*** Records provided Section Begins ***

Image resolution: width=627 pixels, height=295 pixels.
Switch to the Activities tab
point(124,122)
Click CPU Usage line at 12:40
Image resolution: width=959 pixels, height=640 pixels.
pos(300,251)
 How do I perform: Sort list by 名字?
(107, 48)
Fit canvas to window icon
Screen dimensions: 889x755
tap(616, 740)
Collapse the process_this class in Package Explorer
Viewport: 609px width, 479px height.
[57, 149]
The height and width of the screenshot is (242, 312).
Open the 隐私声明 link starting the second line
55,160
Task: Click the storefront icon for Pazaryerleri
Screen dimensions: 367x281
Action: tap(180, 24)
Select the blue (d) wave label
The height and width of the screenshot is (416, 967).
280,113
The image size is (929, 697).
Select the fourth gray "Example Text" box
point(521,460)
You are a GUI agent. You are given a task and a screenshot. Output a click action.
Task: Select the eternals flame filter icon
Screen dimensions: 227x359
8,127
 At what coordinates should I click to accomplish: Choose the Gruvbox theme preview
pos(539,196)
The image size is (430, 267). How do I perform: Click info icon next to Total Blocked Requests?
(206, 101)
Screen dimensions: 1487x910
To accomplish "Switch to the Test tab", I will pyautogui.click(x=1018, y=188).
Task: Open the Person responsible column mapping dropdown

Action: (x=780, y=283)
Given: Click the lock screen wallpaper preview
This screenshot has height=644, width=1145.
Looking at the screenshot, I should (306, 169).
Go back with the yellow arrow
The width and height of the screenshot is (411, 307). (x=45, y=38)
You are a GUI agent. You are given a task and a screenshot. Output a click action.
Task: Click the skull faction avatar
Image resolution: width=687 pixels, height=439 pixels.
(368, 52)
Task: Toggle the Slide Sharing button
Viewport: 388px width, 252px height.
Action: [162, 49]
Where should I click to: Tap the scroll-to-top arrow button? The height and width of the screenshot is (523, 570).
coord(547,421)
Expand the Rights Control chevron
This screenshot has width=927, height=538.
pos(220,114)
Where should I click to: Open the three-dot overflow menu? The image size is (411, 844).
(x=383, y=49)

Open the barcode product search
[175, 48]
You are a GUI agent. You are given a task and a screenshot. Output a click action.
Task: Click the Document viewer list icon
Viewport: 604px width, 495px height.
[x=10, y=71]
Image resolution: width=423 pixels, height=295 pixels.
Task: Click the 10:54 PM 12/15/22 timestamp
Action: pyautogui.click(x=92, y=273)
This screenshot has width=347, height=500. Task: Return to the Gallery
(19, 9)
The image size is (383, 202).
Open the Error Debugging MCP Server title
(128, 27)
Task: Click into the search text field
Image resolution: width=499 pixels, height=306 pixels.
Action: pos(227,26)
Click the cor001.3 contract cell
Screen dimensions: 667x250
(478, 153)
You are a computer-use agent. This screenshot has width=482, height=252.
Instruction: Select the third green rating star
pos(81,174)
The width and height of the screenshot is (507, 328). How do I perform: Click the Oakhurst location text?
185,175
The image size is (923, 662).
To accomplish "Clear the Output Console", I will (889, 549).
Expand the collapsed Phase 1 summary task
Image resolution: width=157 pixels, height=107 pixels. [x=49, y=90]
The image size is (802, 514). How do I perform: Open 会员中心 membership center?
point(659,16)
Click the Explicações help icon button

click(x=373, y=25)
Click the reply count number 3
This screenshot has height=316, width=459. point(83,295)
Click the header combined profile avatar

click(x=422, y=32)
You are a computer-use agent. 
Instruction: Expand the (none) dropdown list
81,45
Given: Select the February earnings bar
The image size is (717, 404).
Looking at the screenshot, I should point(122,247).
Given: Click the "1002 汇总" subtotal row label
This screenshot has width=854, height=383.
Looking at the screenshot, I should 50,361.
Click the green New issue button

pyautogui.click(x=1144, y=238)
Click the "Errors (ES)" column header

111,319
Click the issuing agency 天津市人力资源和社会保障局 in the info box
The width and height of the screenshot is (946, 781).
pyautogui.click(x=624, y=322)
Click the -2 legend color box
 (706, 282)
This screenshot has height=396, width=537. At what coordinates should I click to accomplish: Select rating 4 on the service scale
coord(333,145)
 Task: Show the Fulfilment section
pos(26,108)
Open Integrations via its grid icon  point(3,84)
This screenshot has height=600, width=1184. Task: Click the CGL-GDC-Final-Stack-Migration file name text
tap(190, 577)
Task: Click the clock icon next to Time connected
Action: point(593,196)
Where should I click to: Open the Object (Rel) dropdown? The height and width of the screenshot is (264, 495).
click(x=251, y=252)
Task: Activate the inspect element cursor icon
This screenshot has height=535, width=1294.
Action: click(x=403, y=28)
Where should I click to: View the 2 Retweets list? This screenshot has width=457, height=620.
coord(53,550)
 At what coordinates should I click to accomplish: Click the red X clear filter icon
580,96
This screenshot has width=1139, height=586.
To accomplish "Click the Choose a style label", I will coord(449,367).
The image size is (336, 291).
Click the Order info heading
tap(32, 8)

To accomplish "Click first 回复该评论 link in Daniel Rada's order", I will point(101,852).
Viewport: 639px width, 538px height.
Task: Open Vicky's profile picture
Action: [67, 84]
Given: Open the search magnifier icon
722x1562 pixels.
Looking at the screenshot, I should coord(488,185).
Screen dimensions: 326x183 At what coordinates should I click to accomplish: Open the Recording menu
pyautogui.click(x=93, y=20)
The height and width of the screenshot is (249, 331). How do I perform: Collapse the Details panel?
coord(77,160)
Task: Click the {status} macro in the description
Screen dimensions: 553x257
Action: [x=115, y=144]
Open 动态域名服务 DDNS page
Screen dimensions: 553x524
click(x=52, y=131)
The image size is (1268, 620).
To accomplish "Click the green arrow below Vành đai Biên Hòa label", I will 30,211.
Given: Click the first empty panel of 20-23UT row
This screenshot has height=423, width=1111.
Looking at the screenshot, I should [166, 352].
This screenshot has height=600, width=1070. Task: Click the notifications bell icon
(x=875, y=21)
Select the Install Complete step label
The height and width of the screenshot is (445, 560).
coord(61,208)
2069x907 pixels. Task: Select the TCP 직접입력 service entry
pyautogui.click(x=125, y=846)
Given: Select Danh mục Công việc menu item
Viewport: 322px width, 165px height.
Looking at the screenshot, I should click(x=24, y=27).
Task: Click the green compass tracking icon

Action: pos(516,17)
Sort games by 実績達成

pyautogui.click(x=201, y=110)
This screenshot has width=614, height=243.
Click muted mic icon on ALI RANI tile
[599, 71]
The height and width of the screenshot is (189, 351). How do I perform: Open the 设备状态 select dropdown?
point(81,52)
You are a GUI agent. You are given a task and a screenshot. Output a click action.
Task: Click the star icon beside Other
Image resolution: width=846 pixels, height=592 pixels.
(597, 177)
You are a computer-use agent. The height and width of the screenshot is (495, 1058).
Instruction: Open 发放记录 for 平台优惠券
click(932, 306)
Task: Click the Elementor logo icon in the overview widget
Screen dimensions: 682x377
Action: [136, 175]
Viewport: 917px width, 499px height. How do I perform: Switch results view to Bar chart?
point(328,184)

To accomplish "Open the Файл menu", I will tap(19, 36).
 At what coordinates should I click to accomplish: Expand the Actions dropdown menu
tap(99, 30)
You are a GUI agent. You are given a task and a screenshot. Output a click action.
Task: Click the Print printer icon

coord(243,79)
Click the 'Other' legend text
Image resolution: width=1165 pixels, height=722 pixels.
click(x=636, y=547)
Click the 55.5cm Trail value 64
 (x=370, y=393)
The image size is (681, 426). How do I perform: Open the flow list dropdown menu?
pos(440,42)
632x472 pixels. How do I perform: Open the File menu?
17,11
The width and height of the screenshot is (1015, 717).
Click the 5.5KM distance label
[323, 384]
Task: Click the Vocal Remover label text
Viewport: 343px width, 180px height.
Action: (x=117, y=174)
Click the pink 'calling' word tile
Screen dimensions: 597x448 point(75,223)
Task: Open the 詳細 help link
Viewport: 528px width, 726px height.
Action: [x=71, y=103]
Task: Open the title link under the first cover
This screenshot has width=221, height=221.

*** Records provided Section Ends ***

What needs to be done:
Which lines above contain "computer"? Show each of them.

Written solution:
You are a computer-use agent. This screenshot has width=482, height=252.
You are a computer-use agent. 
You are a computer-use agent. The height and width of the screenshot is (495, 1058).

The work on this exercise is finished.